Stored records:
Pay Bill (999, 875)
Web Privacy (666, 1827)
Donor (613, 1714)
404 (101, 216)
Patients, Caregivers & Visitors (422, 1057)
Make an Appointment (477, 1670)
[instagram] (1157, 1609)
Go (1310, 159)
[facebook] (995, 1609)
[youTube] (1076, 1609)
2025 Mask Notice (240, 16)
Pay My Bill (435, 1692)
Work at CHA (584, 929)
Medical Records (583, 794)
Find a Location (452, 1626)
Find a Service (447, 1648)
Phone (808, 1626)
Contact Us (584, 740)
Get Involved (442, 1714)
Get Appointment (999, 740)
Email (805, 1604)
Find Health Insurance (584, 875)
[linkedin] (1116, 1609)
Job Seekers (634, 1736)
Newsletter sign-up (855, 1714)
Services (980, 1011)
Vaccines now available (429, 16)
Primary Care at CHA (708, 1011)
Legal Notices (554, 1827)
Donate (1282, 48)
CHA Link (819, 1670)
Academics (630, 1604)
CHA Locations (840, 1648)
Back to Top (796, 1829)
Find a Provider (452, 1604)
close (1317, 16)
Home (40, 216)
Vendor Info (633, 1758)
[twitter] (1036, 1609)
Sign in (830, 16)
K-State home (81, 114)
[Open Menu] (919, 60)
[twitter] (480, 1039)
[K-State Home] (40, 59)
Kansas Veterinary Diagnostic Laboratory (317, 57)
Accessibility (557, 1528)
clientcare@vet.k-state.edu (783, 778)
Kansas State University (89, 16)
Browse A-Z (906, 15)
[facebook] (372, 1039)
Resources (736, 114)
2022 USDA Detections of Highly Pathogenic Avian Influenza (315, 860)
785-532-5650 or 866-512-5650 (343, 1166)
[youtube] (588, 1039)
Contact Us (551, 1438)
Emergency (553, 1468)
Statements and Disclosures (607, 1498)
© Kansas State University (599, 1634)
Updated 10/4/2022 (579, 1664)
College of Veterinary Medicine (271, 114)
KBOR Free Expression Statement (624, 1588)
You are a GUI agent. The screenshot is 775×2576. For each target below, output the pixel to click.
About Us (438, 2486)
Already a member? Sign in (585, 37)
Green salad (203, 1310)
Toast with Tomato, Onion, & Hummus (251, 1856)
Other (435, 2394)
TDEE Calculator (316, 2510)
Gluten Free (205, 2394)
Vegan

WHAT THE TASK REQUIRES:
This calls for an exact transcription of every entry above.

TASK ANSWER:
Pay Bill (999, 875)
Web Privacy (666, 1827)
Donor (613, 1714)
404 (101, 216)
Patients, Caregivers & Visitors (422, 1057)
Make an Appointment (477, 1670)
[instagram] (1157, 1609)
Go (1310, 159)
[facebook] (995, 1609)
[youTube] (1076, 1609)
2025 Mask Notice (240, 16)
Pay My Bill (435, 1692)
Work at CHA (584, 929)
Medical Records (583, 794)
Find a Location (452, 1626)
Find a Service (447, 1648)
Phone (808, 1626)
Contact Us (584, 740)
Get Involved (442, 1714)
Get Appointment (999, 740)
Email (805, 1604)
Find Health Insurance (584, 875)
[linkedin] (1116, 1609)
Job Seekers (634, 1736)
Newsletter sign-up (855, 1714)
Services (980, 1011)
Vaccines now available (429, 16)
Primary Care at CHA (708, 1011)
Legal Notices (554, 1827)
Donate (1282, 48)
CHA Link (819, 1670)
Academics (630, 1604)
CHA Locations (840, 1648)
Back to Top (796, 1829)
Find a Provider (452, 1604)
close (1317, 16)
Home (40, 216)
Vendor Info (633, 1758)
[twitter] (1036, 1609)
Sign in (830, 16)
K-State home (81, 114)
[Open Menu] (919, 60)
[twitter] (480, 1039)
[K-State Home] (40, 59)
Kansas Veterinary Diagnostic Laboratory (317, 57)
Accessibility (557, 1528)
clientcare@vet.k-state.edu (783, 778)
Kansas State University (89, 16)
Browse A-Z (906, 15)
[facebook] (372, 1039)
Resources (736, 114)
2022 USDA Detections of Highly Pathogenic Avian Influenza (315, 860)
785-532-5650 or 866-512-5650 (343, 1166)
[youtube] (588, 1039)
Contact Us (551, 1438)
Emergency (553, 1468)
Statements and Disclosures (607, 1498)
© Kansas State University (599, 1634)
Updated 10/4/2022 (579, 1664)
College of Veterinary Medicine (271, 114)
KBOR Free Expression Statement (624, 1588)
You are a GUI agent. The screenshot is 775×2576. For each target below, output the pixel to click.
About Us (438, 2486)
Already a member? Sign in (585, 37)
Green salad (203, 1310)
Toast with Tomato, Onion, & Hummus (251, 1856)
Other (435, 2394)
TDEE Calculator (316, 2510)
Gluten Free (205, 2394)
Vegan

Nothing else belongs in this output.